About 20 Australian institutions have signed up to the PRI to date. Climate change has become a key topic, explains Mather. ‘In Perth, the day you can water your garden depends on your house number – in the last two decades, rainfall has declined by 25 per cent in Western Australia. Nearly every city is building a desalination plant, and climate change was one of the defining issues in the recent election victory of Kevin Rudd.’
Australian companies have also been in the news in recent years over questions of ethical conduct. James Hardie, the construction company, had to pay out A$4bn in compensation over underestimating asbestos liabilities and lost its chairman and two other directors after Australia’s securities regulator sued the company. The regulator also took action against six former executives of the Australian Wheat Board over illegal payments to the regime of Saddam Hussein.
Such cases ‘expose the extent to which conduct has lost money for shareholders’, Mather says. ‘ESG research can illuminate a company’s risk and opportunity profile and consequently its valuation.’

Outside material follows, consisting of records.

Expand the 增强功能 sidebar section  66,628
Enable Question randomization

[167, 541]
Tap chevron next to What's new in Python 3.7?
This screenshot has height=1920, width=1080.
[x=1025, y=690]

The company recently launched research on human capital management at all ASX 200 companies, rating them on health and safety, the effects of skills shortages and measures to retain staff. It has also looked at the impact of climate change on the index, concluding that a carbon price of A$30/tonne could cut annual profits at over 40 companies by more than five per cent. Conversely, climate change presents significant opportunities for more than 50 index companies. In 2008 it plans a report on ethical conduct.
‘With impending emissions trading and more severe weather forecasted, the time to thoroughly understand the financial impacts of climate change is now’, Mather says. ‘Institutional investors, especially UNPRI signatories, want fund managers to properly assess climate change impacts on listed companies and invest their funds accordingly.’